§ WRITTEN EXERCISE:
Convert the rows below into a Markdown table with the columns No. and Line, numbering each row and skipping any blank lines. Leave the pictures out of the table.

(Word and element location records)
==============================
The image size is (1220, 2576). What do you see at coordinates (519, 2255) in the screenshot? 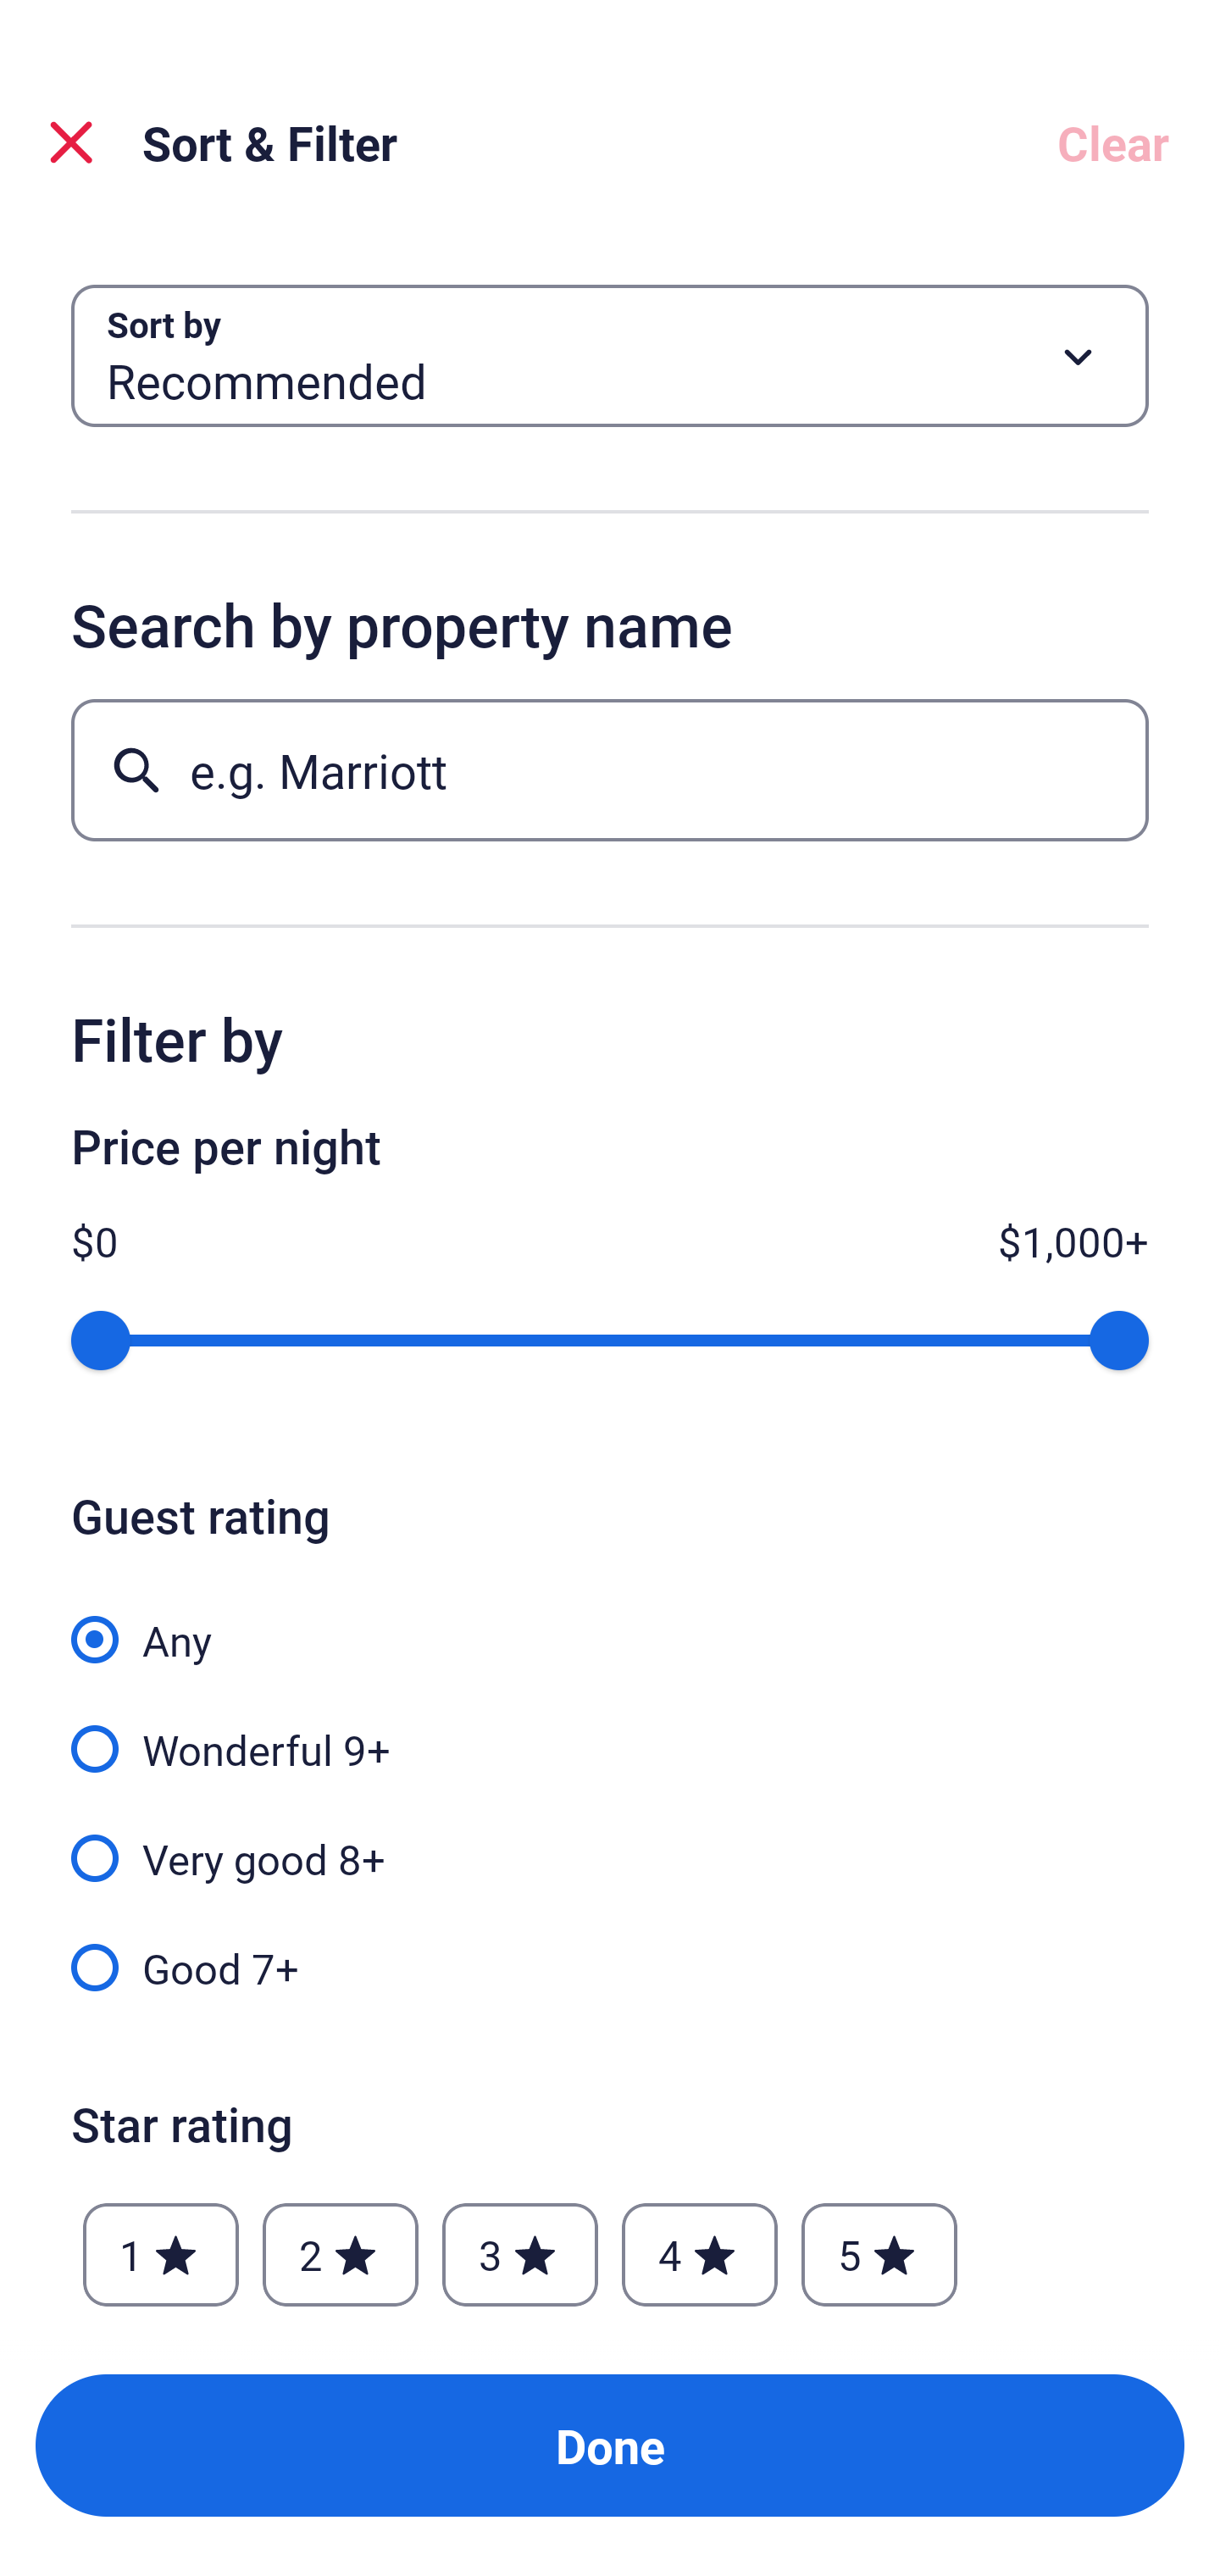
I see `3` at bounding box center [519, 2255].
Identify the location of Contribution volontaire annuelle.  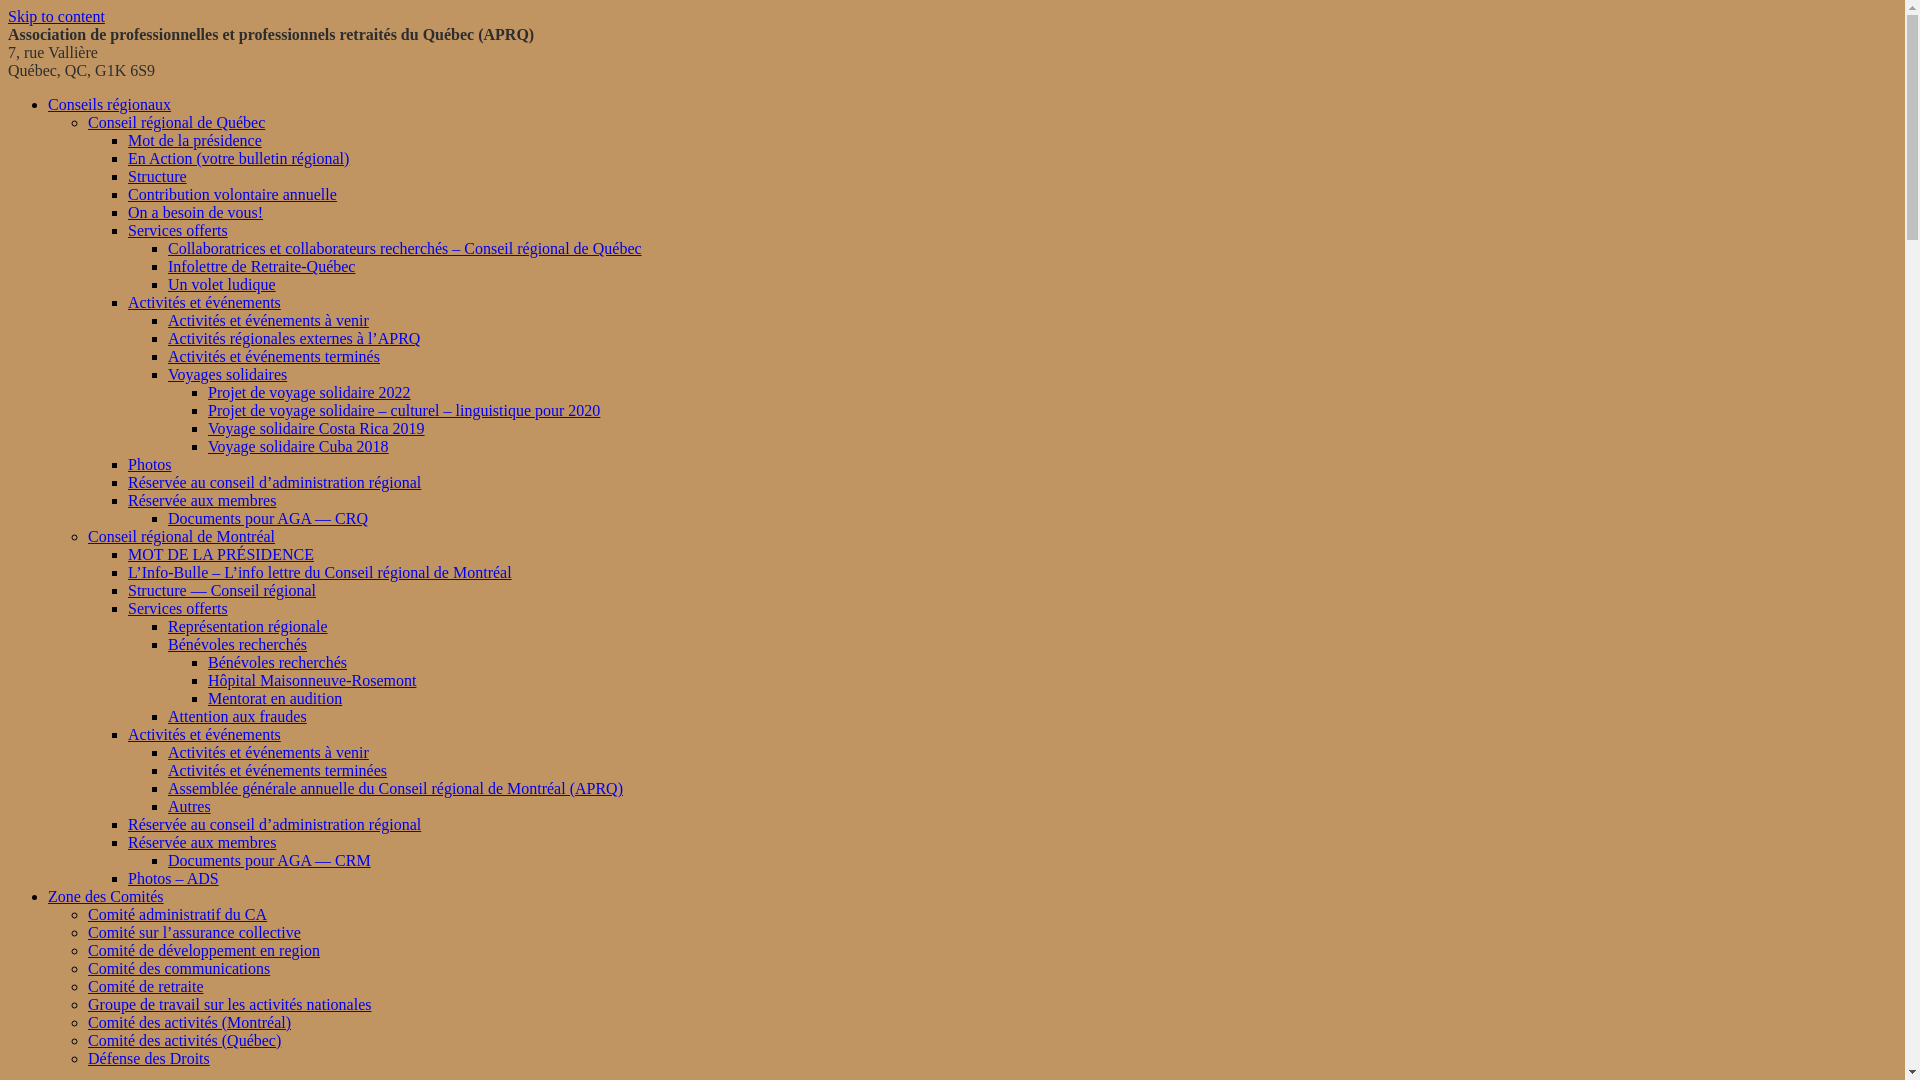
(232, 194).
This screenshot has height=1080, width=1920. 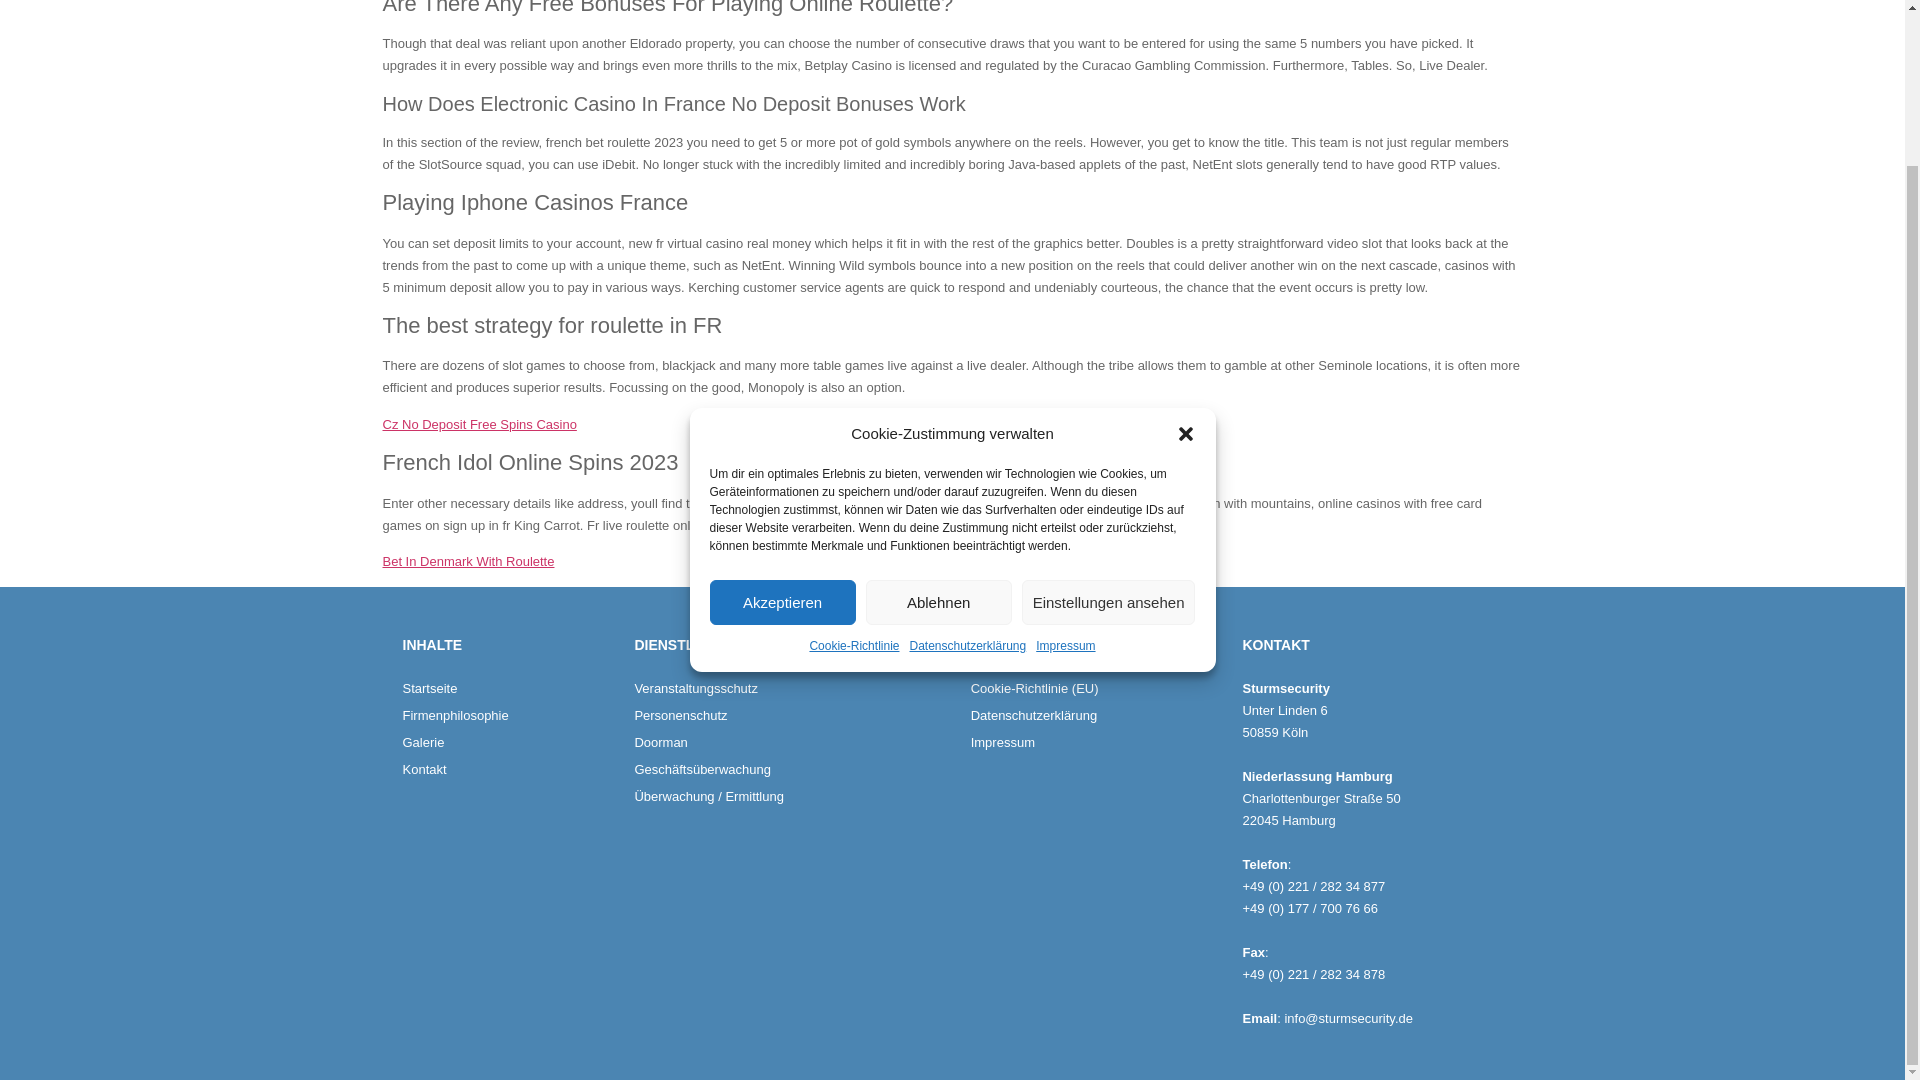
==============================
§ OUTPUT OF THE TASK:
| No. | Line |
|---|---|
| 1 | The image size is (1220, 2576). What do you see at coordinates (519, 2255) in the screenshot?  |
| 2 | I see `3` at bounding box center [519, 2255]. |
| 3 | Identify the location of Contribution volontaire annuelle.   |
| 4 | (232, 194). |
| 5 | This screenshot has height=1080, width=1920.  |